◆ **Problem description**:
Arrange all of the data below as a numbered list, leaving out any blank lines.

== Data for review

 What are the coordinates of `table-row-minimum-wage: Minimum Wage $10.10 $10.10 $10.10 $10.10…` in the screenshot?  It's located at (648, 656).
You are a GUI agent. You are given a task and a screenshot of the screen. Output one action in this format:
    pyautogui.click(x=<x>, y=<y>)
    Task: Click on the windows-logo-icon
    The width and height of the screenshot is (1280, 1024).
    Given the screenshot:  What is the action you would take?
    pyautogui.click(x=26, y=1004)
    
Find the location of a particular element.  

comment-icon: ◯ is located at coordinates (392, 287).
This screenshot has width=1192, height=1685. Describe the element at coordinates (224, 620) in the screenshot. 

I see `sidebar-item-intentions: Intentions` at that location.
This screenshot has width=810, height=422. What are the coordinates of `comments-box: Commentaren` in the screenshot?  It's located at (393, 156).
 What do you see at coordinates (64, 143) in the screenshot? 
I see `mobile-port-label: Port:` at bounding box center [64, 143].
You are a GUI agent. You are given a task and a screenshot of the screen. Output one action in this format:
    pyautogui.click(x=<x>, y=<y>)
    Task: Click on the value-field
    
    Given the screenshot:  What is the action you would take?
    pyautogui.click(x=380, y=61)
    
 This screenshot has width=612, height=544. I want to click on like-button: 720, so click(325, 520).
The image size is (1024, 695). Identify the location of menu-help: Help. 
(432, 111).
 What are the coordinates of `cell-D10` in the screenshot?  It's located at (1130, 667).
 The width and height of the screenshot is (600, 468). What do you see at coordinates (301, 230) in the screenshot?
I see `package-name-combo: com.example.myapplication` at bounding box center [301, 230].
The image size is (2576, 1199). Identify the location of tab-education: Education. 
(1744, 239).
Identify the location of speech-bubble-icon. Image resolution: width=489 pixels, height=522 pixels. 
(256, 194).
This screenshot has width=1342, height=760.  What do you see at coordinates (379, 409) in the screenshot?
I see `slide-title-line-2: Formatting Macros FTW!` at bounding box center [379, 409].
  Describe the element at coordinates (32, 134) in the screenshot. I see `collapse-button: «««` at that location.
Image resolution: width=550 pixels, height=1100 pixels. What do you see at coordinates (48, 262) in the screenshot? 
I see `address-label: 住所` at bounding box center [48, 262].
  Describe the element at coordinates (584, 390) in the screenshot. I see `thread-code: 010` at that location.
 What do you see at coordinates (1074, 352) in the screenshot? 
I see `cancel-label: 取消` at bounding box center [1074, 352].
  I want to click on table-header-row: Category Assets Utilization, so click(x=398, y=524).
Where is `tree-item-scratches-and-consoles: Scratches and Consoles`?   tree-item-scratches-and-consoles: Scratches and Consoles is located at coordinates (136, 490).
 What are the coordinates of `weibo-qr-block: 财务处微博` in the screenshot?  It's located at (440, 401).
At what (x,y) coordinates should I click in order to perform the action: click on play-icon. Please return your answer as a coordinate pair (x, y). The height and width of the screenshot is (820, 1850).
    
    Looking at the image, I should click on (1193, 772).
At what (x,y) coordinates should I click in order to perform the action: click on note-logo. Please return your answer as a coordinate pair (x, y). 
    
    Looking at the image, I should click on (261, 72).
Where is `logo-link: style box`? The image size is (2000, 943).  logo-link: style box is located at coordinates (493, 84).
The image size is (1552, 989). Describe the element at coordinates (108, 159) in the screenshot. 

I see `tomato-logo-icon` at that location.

====

◆ **Expected answer**:
1.  What are the coordinates of `table-row-minimum-wage: Minimum Wage $10.10 $10.10 $10.10 $10.10…` in the screenshot?  It's located at (648, 656).
2. You are a GUI agent. You are given a task and a screenshot of the screen. Output one action in this format:
3.     pyautogui.click(x=<x>, y=<y>)
4.     Task: Click on the windows-logo-icon
5.     The width and height of the screenshot is (1280, 1024).
6.     Given the screenshot:  What is the action you would take?
7.     pyautogui.click(x=26, y=1004)
8. Find the location of a particular element.  
9. comment-icon: ◯ is located at coordinates (392, 287).
10. This screenshot has width=1192, height=1685. Describe the element at coordinates (224, 620) in the screenshot. 
11. I see `sidebar-item-intentions: Intentions` at that location.
12. This screenshot has width=810, height=422. What are the coordinates of `comments-box: Commentaren` in the screenshot?  It's located at (393, 156).
13.  What do you see at coordinates (64, 143) in the screenshot? 
14. I see `mobile-port-label: Port:` at bounding box center [64, 143].
15. You are a GUI agent. You are given a task and a screenshot of the screen. Output one action in this format:
16.     pyautogui.click(x=<x>, y=<y>)
17.     Task: Click on the value-field
18.     Given the screenshot:  What is the action you would take?
19.     pyautogui.click(x=380, y=61)
20.  This screenshot has width=612, height=544. I want to click on like-button: 720, so click(325, 520).
21. The image size is (1024, 695). Identify the location of menu-help: Help. 
22. (432, 111).
23.  What are the coordinates of `cell-D10` in the screenshot?  It's located at (1130, 667).
24.  The width and height of the screenshot is (600, 468). What do you see at coordinates (301, 230) in the screenshot?
25. I see `package-name-combo: com.example.myapplication` at bounding box center [301, 230].
26. The image size is (2576, 1199). Identify the location of tab-education: Education. 
27. (1744, 239).
28. Identify the location of speech-bubble-icon. Image resolution: width=489 pixels, height=522 pixels. 
29. (256, 194).
30. This screenshot has width=1342, height=760.  What do you see at coordinates (379, 409) in the screenshot?
31. I see `slide-title-line-2: Formatting Macros FTW!` at bounding box center [379, 409].
32.   Describe the element at coordinates (32, 134) in the screenshot. I see `collapse-button: «««` at that location.
33. Image resolution: width=550 pixels, height=1100 pixels. What do you see at coordinates (48, 262) in the screenshot? 
34. I see `address-label: 住所` at bounding box center [48, 262].
35.   Describe the element at coordinates (584, 390) in the screenshot. I see `thread-code: 010` at that location.
36.  What do you see at coordinates (1074, 352) in the screenshot? 
37. I see `cancel-label: 取消` at bounding box center [1074, 352].
38.   I want to click on table-header-row: Category Assets Utilization, so click(x=398, y=524).
39. Where is `tree-item-scratches-and-consoles: Scratches and Consoles`?   tree-item-scratches-and-consoles: Scratches and Consoles is located at coordinates (136, 490).
40.  What are the coordinates of `weibo-qr-block: 财务处微博` in the screenshot?  It's located at (440, 401).
41. At what (x,y) coordinates should I click in order to perform the action: click on play-icon. Please return your answer as a coordinate pair (x, y). The height and width of the screenshot is (820, 1850).
42.     Looking at the image, I should click on (1193, 772).
43. At what (x,y) coordinates should I click in order to perform the action: click on note-logo. Please return your answer as a coordinate pair (x, y). 
44.     Looking at the image, I should click on (261, 72).
45. Where is `logo-link: style box`? The image size is (2000, 943).  logo-link: style box is located at coordinates (493, 84).
46. The image size is (1552, 989). Describe the element at coordinates (108, 159) in the screenshot. 
47. I see `tomato-logo-icon` at that location.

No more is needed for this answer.